3 grudnia w Pałacu Lodowym w Petersburgu odbył się finałowy tegoroczny koncert 60-letniego Grigorija Lepsa.
Wydarzenie przerodziło się w brzydki skandal, który zszokował nawet najbardziej zagorzałych fanów artysty.
Grigorij Wiktorowicz najwyraźniej nie był zadowolony z jakości dźwięku – podczas wykonywania piosenki „The Best Day” piosenkarz nieoczekiwanie przerwał, po czym z zalotami rzucił mikrofon na podłogę.
Film z zdarzenia natychmiast stał się wirusowy w sieciach społecznościowych; został opublikowany przez kanał Mash Telegram.
„Bardzo dramatyczny Grigorij Leps na koncercie w Ledovoy:
artysta był tak zdenerwowany własnym występem, że przerwał finałową piosenkę w środku i wyładował swoją złość na mikrofonie i okularach” – wskazują autorzy.
Według fanów, gdy fan podszedł do sceny, aby złożyć kwiaty i zrobić sobie selfie, piosenkarka powiedziała:
„Po co robisz zdjęcia, i tak nikt nie uwierzy, że się ze mną przyjaźnisz.

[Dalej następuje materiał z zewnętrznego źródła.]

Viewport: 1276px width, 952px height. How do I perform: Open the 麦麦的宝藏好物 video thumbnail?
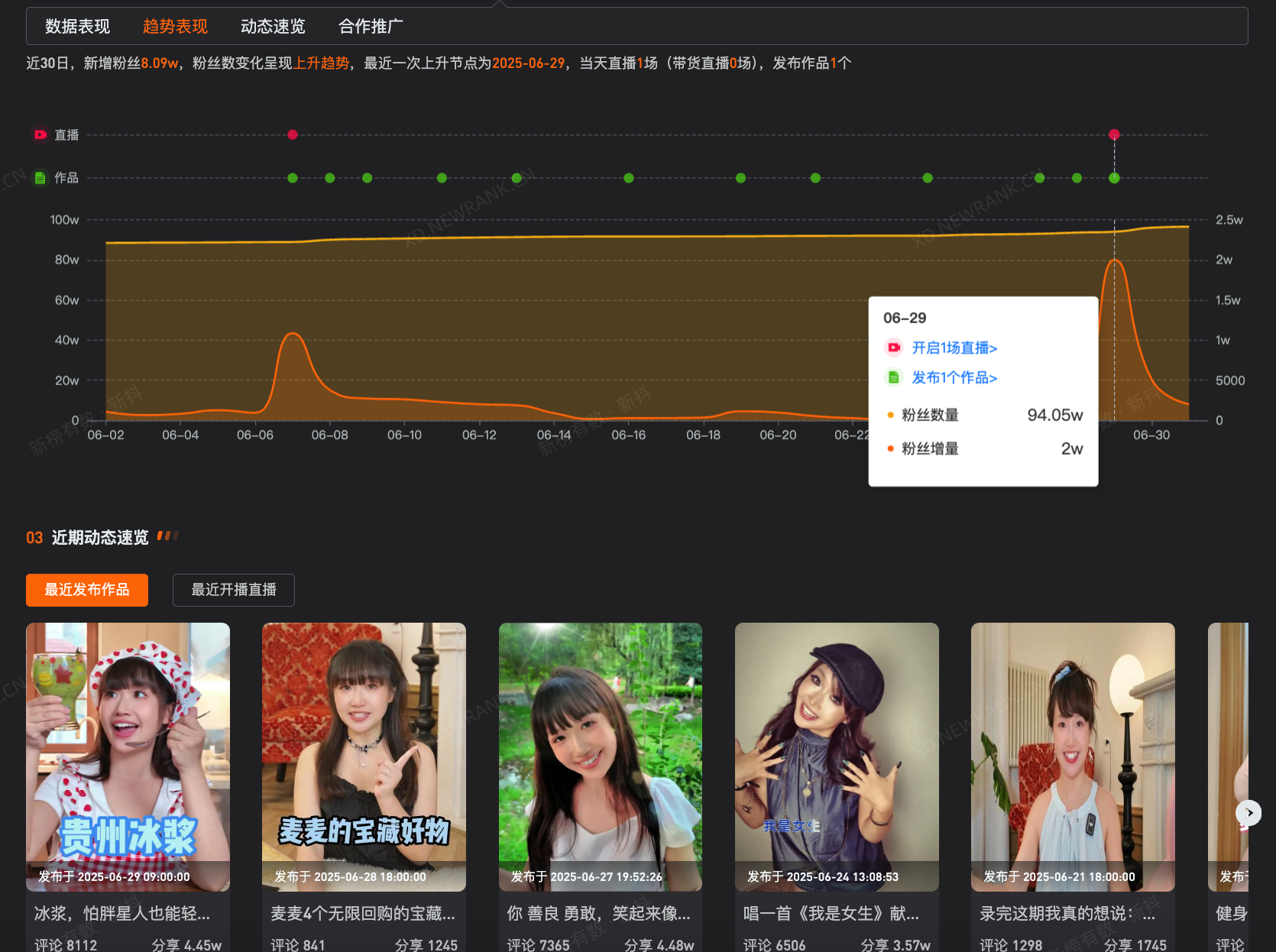(364, 756)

Gdzie zamierzasz powiesić to zdjęcie, w toalecie?”
Ponadto wykonawca zrobił uwagę innemu fanowi, który również chciał podejść do sceny, gdy Leps nie skończył jeszcze utworu.
Goście występu w Petersburgu byli także oburzeni faktem, że Grigorij zapowiadając hit „Wyjadę do Londynu” powiedział wulgarnie:
„Piosenka opowiada o mieście, do którego nas nie wpuszczą, jeśli go nie zdobędziemy”.
Koncert zakończył się jeszcze gorzej. Artysta zaśpiewał na bis, choć w połowie utworu przerwał, potrząsnął głową, pokazał kciuk na znak aprobaty i rzucił mikrofon na podłogę, po czym po prostu opuścił scenę.